──────── Provided data ────────
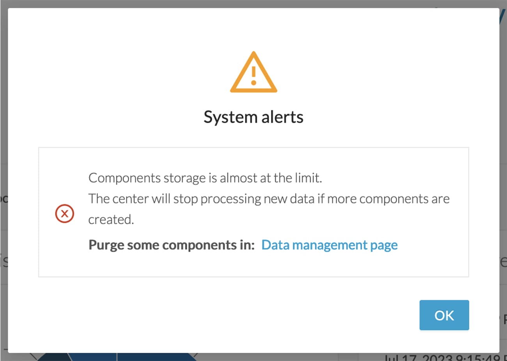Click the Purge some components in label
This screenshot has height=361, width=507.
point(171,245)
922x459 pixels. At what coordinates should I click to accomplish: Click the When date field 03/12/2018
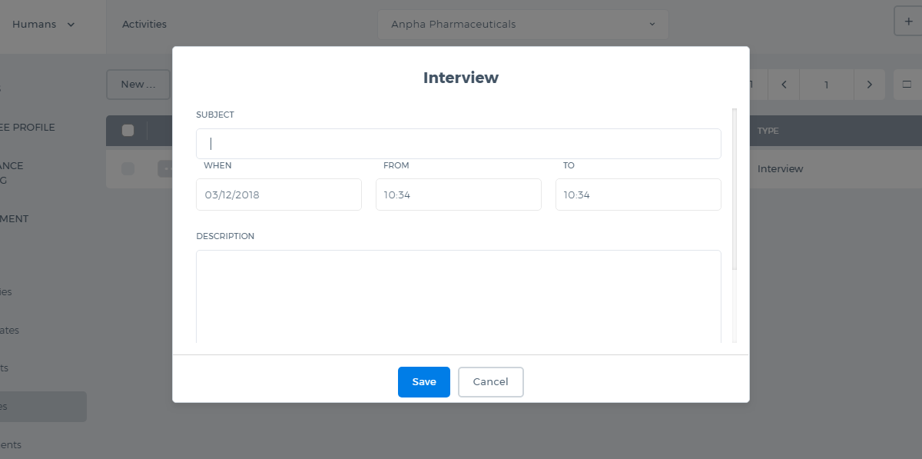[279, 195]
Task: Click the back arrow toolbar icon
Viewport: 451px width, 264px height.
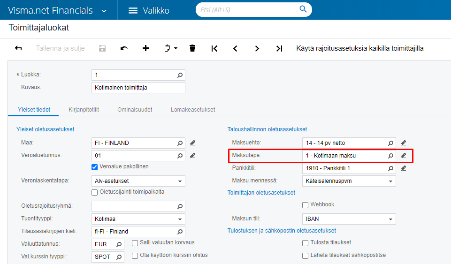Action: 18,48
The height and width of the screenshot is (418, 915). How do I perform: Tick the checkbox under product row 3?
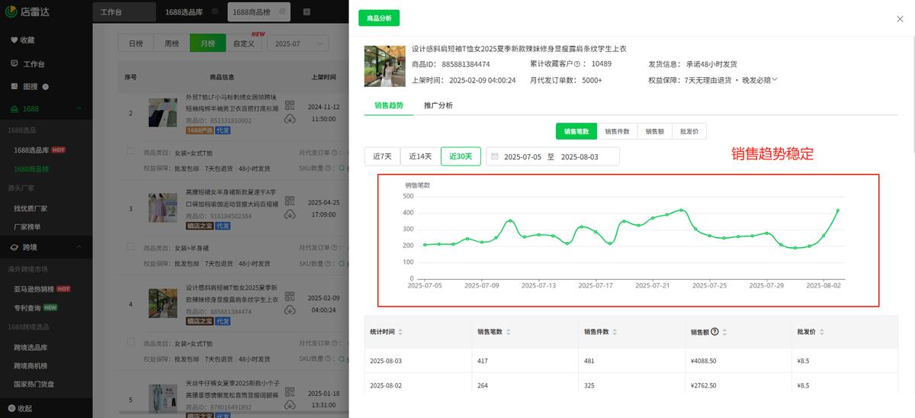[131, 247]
────────
──────── Provided data ────────
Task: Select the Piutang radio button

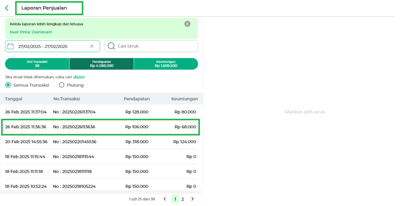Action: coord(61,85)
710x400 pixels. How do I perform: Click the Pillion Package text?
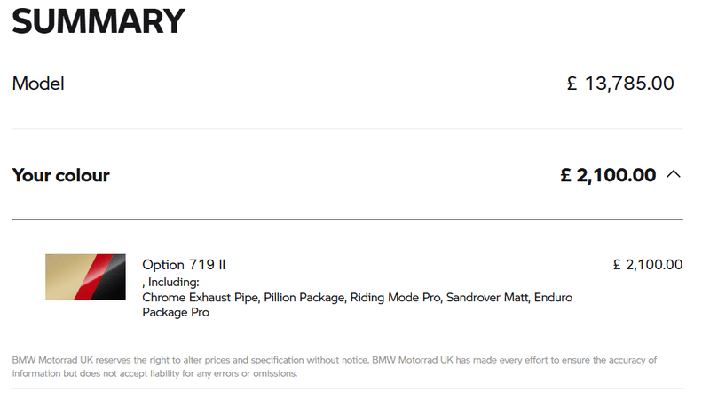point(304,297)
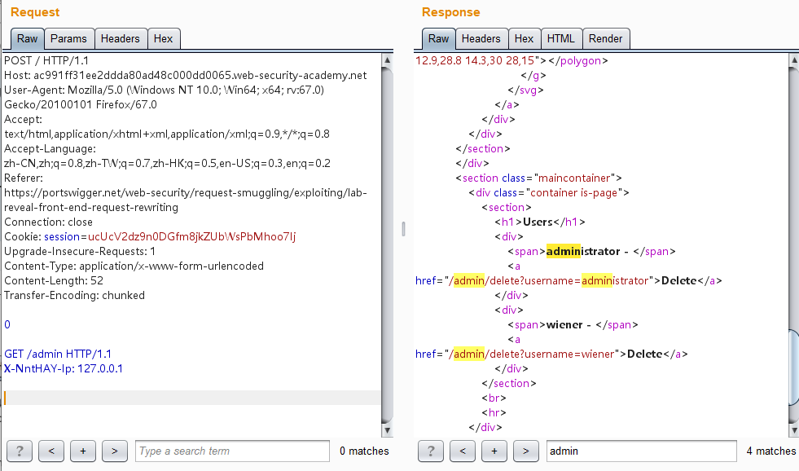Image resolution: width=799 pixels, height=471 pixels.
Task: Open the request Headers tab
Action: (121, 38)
────────
──────── Provided data ────────
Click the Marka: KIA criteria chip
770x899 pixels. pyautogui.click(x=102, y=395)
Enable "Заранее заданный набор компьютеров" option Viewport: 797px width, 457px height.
────────
# Required work:
In your answer, include only the lines above starting at the line that holds "Click the Marka: KIA criteria chip" and ending at the line that holds "width, 457px height.", copied exactly.

# Problem solution:
Click the Marka: KIA criteria chip
770x899 pixels. pyautogui.click(x=102, y=395)
Enable "Заранее заданный набор компьютеров" option Viewport: 797px width, 457px height.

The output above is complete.